PROBLEM STATEMENT: Could you change "title" to "heading" in the stretch of rows from the line containing "This screenshot has height=360, width=360." through the line containing "Action: click(x=123, y=27)", keeping everything else the same? Return only those lines, and leave the pictures out.

SUPPLIED DATA:
§
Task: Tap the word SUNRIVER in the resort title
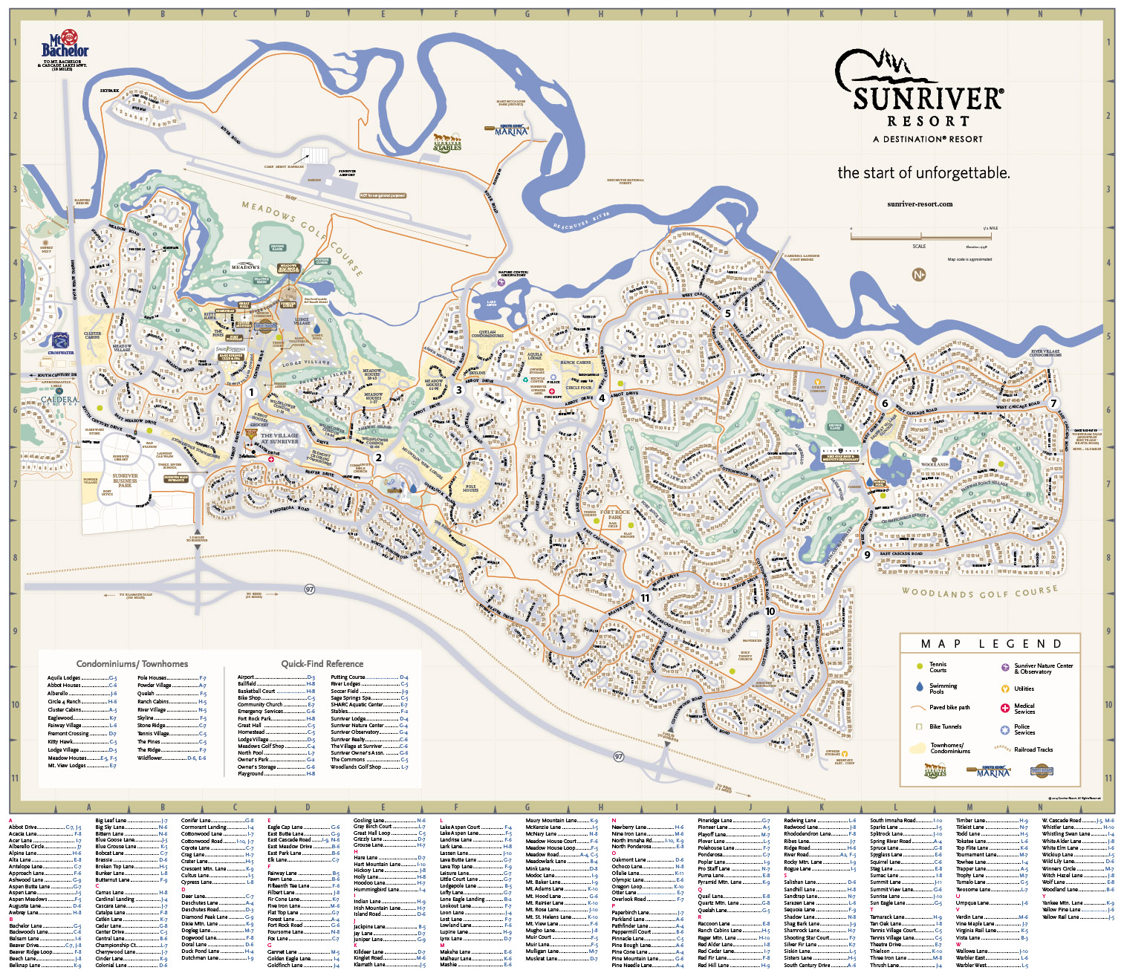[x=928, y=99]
§
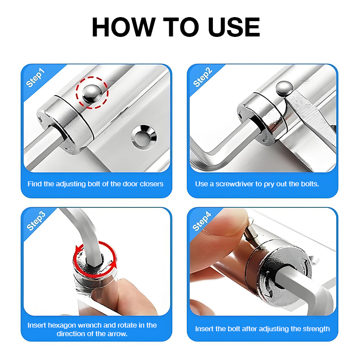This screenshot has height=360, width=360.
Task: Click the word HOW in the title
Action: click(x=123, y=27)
§
RESPONSE:
This screenshot has height=360, width=360.
Task: Click the word HOW in the heading
Action: click(x=123, y=27)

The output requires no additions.